Use D-ring hangers or strap hangers screwed into the back of the frame on the two side pieces. Install them approximately one-third of the frame height from the top. String braided picture wire between the two hangers, twisted tightly to prevent slippage. The wire should be taut enough that it does not show above the top of the frame when hanging.

For heavier frames, use two-piece security hangers that lock onto wall hooks — these prevent the frame from tilting or being accidentally knocked off the wall.

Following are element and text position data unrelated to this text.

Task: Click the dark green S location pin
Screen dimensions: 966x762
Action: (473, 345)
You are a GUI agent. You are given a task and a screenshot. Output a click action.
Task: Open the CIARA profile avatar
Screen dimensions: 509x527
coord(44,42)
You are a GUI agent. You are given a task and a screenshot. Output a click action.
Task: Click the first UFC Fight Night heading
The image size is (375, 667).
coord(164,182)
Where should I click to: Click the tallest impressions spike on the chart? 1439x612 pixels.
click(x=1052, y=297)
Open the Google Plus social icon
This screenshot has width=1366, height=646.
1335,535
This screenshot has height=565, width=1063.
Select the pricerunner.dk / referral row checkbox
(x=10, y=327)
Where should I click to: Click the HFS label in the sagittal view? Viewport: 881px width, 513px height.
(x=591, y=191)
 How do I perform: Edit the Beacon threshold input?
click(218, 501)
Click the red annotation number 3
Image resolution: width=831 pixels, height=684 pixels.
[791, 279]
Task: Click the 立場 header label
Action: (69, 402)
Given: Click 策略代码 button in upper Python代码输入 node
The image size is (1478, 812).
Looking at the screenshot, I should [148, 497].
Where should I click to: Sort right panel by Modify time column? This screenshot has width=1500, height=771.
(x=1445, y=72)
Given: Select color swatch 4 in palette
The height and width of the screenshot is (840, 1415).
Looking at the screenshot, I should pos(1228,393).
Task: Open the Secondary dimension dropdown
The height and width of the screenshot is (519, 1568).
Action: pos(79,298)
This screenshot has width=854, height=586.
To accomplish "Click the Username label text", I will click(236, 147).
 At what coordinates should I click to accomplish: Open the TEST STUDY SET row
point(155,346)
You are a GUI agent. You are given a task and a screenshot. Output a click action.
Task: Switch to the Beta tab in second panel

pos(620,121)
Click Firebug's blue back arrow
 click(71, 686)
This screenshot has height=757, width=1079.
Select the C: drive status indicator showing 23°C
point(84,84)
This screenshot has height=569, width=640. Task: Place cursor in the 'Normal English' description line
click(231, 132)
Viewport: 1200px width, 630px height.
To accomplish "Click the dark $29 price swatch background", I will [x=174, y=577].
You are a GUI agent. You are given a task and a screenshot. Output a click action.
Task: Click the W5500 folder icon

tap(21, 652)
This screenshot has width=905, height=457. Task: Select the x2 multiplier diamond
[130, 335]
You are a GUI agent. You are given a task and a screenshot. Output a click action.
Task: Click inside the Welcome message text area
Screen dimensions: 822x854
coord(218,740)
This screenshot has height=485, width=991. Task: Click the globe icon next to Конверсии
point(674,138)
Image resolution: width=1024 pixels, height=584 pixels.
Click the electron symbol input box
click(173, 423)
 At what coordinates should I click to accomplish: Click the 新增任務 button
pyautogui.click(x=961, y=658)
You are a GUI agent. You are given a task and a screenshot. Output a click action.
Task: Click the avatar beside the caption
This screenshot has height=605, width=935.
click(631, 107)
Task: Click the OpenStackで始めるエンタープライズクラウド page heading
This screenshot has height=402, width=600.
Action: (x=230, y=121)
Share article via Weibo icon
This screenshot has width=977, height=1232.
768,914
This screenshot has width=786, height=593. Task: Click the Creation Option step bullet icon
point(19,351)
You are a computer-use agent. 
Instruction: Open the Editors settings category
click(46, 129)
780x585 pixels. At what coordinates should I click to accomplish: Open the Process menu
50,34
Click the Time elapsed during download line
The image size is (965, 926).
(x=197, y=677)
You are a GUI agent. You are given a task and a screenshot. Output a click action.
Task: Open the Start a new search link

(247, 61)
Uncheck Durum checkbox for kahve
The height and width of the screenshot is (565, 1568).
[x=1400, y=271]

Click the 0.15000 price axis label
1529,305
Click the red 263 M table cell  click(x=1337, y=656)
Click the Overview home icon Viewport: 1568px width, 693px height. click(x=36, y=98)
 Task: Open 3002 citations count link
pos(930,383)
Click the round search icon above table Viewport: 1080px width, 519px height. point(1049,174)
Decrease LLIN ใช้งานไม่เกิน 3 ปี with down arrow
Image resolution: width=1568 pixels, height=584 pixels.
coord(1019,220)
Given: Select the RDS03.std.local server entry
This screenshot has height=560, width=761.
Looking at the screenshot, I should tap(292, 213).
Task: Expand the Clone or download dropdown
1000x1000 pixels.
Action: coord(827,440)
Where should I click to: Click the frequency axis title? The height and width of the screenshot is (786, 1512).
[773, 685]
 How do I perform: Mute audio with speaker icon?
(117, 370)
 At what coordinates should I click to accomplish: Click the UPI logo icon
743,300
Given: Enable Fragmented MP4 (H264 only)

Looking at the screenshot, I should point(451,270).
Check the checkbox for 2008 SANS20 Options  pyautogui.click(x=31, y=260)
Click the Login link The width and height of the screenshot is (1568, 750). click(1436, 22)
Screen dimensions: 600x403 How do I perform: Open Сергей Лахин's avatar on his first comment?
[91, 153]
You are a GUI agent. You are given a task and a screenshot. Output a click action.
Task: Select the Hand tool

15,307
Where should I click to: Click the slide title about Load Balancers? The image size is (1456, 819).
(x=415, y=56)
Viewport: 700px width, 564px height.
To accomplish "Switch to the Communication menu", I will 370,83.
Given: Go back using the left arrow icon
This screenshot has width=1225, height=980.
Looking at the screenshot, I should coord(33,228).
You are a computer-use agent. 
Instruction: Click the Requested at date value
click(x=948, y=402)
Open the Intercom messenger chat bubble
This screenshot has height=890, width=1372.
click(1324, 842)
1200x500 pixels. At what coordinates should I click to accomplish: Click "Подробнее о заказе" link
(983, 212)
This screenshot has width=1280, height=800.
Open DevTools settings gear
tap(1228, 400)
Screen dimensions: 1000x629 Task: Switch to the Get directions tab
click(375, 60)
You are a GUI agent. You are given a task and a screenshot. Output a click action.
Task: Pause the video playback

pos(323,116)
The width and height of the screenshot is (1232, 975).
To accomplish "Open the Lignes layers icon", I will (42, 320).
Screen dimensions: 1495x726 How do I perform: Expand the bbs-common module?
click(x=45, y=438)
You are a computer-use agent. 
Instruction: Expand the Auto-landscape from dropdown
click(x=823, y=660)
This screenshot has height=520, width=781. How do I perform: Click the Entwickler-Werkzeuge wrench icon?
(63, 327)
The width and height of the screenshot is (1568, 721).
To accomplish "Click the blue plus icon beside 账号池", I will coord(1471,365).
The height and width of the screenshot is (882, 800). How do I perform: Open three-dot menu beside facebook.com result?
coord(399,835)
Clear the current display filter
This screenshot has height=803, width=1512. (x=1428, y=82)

A Great Set of Corner Clamps Transforms Frame Assembly

If you plan to build more than a few frames, investing in a dedicated corner clamp set will make assembly faster and more accurate. Corner clamps hold each joint at exactly 90 degrees while the glue cures, eliminating the need to fight a band clamp trying to maintain squareness. A good set includes four matching clamps — one per corner — and can be used for frames, boxes, and cabinet face frames as well. Look for cast iron or aluminum construction with smooth-threading mechanisms and non-marring pads.

Final Thoughts

Frame making rewards precision and patience. The miter cuts need to be exact, the rabbet needs to be consistent, and the joinery needs to be tight before any finishing can hide imperfections. Start with a simple flat profile in poplar, painted black — it is the most forgiving combination and will teach you every step of the process. Once you have built your first successful frame, the door opens to walnut with Danish oil, gilded ogee profiles, built-up compound moldings, and frames that outshine anything available at retail for a fraction of the cost.